## What is expected
Pull out every line in the records below that contains the word "toolbar", and copy each one in full.

++++++++++++++++++++

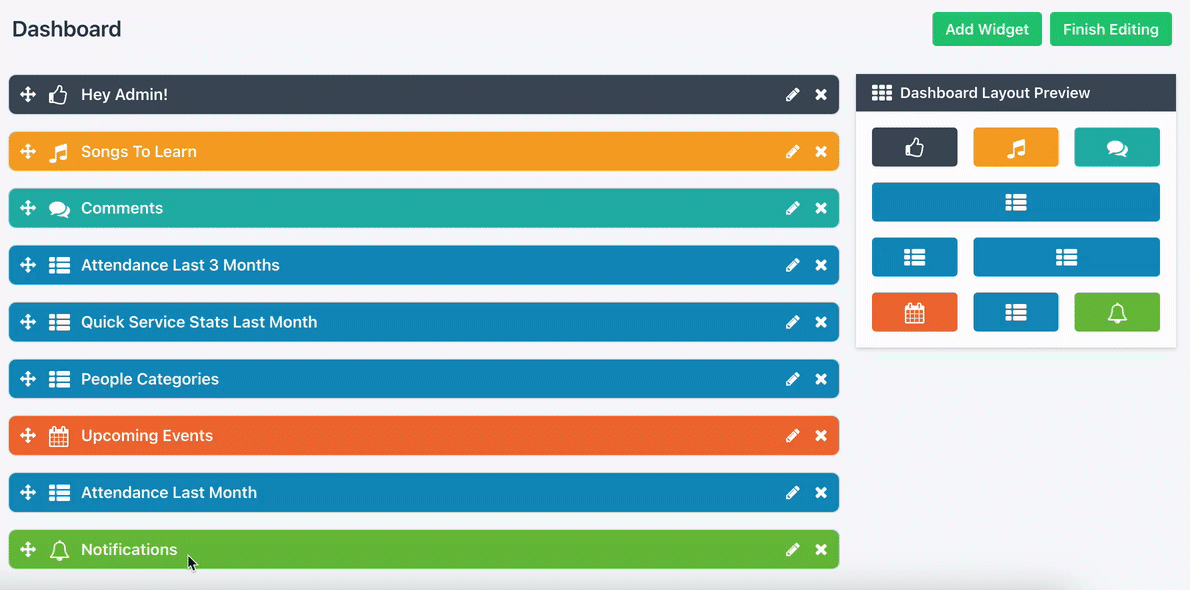1190x590 pixels.
Task: Click the orange calendar tile in layout preview
Action: pos(914,312)
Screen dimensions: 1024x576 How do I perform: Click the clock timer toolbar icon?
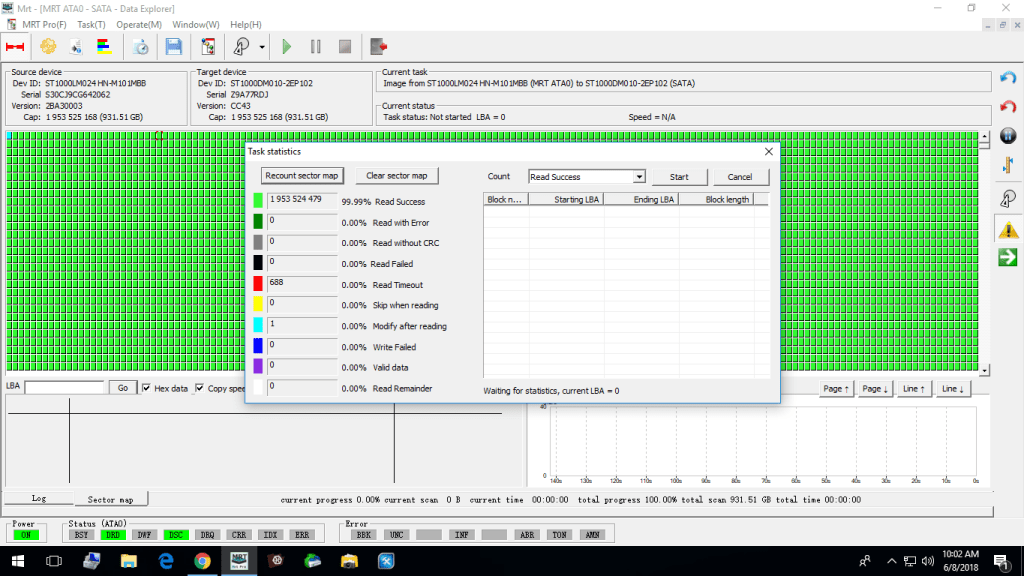point(141,46)
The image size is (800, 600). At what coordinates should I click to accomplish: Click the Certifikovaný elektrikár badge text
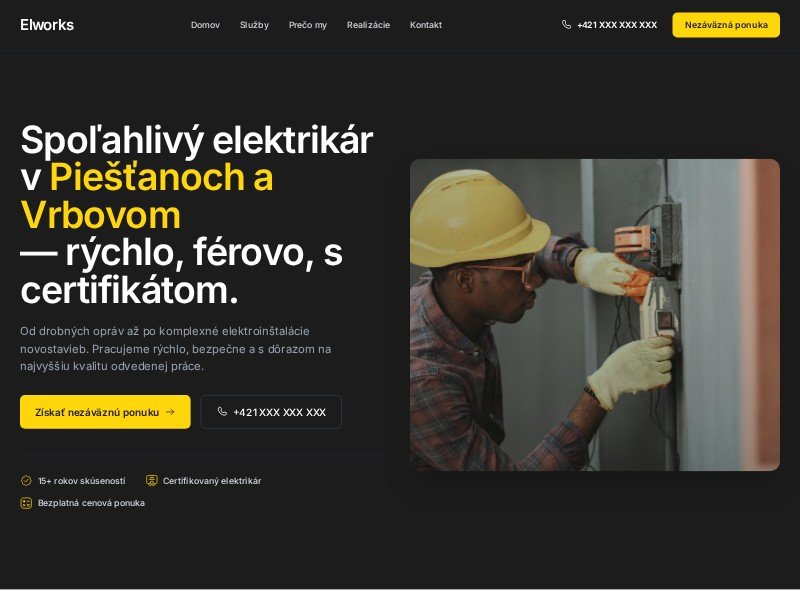click(x=212, y=481)
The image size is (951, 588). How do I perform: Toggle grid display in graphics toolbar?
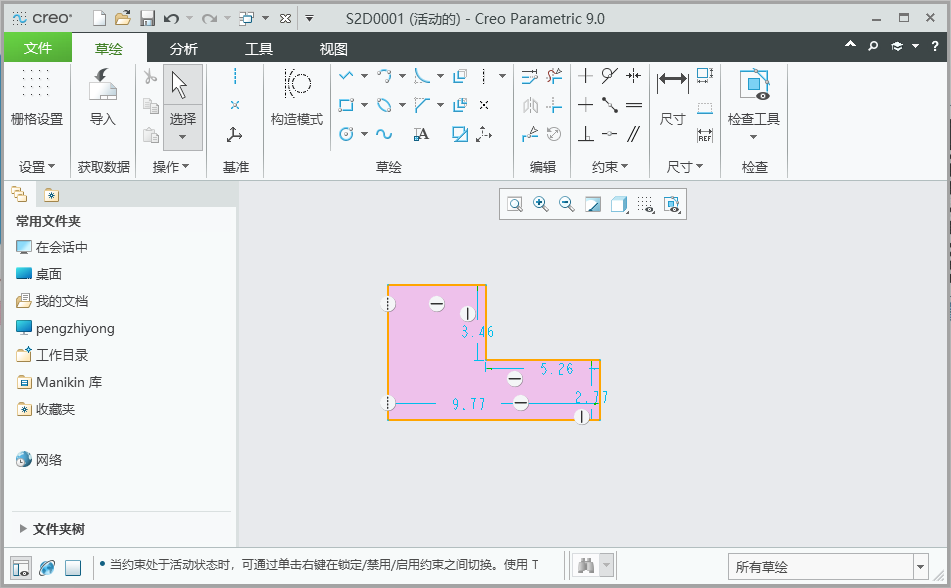[x=645, y=204]
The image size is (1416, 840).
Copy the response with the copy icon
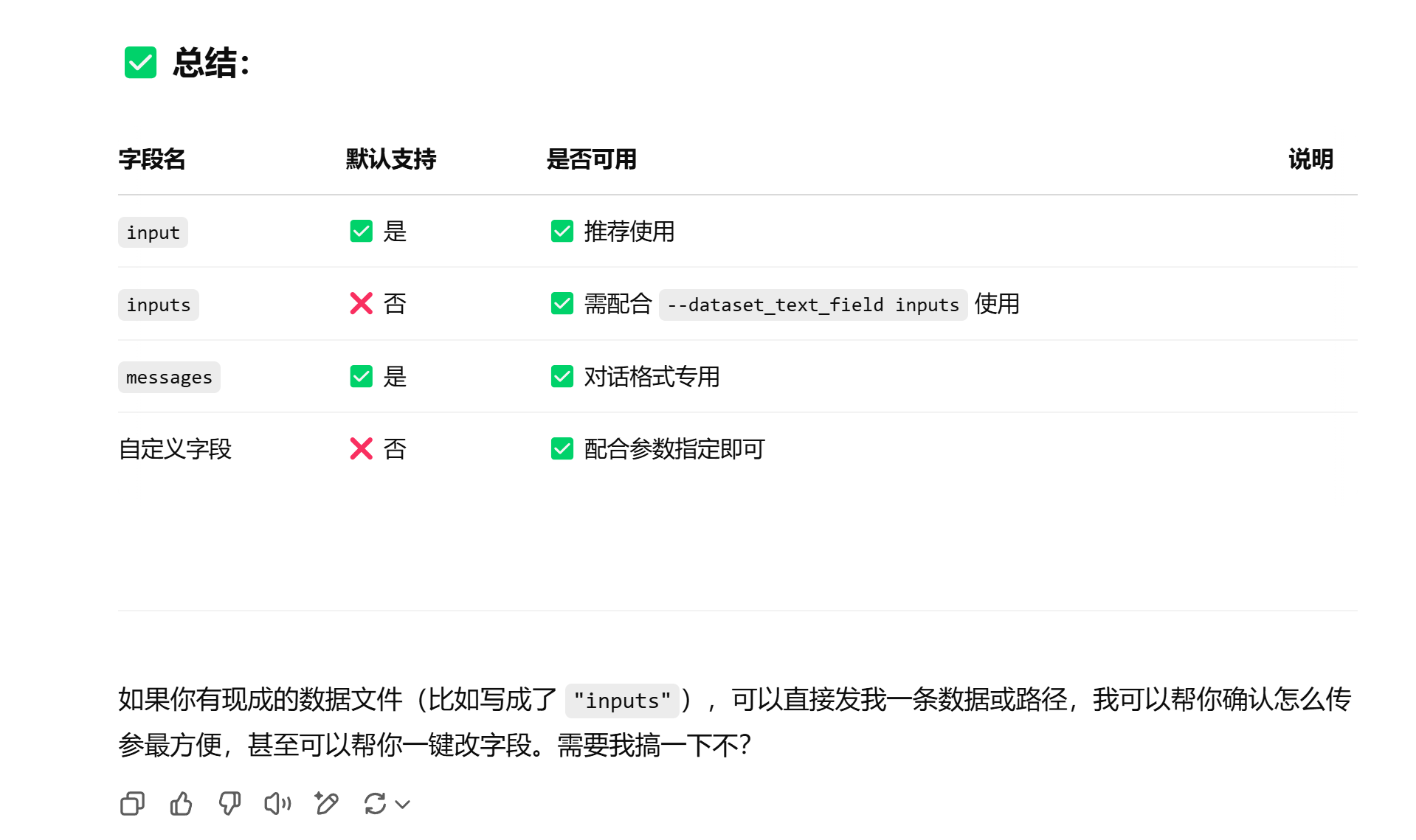point(132,803)
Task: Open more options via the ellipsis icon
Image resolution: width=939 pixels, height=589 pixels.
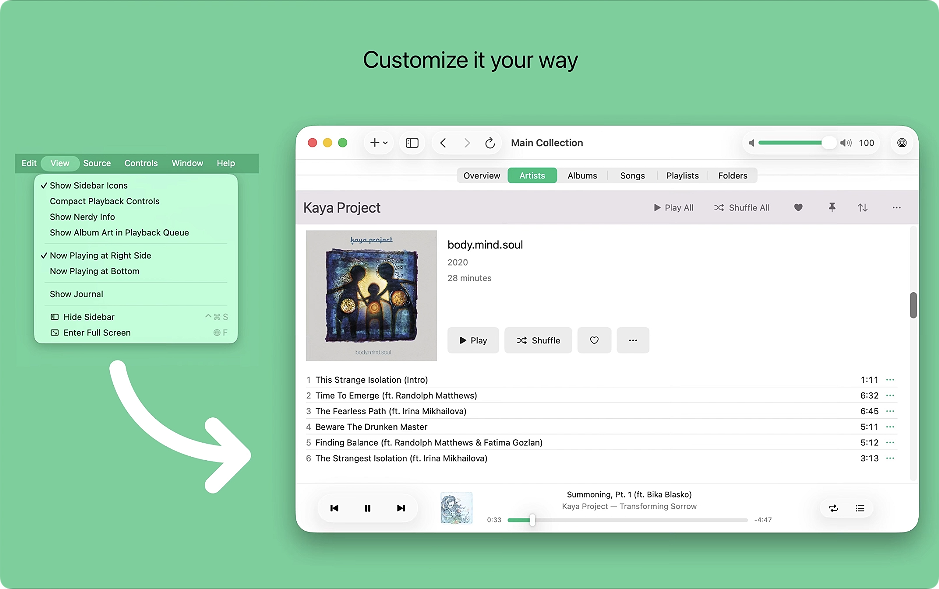Action: tap(896, 207)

++++++++++++++++++++

## Result for this task
Screen dimensions: 1024x576 How do I perform: Click the clock timer toolbar icon?
The image size is (951, 588). How do I perform: Toggle grid display in graphics toolbar?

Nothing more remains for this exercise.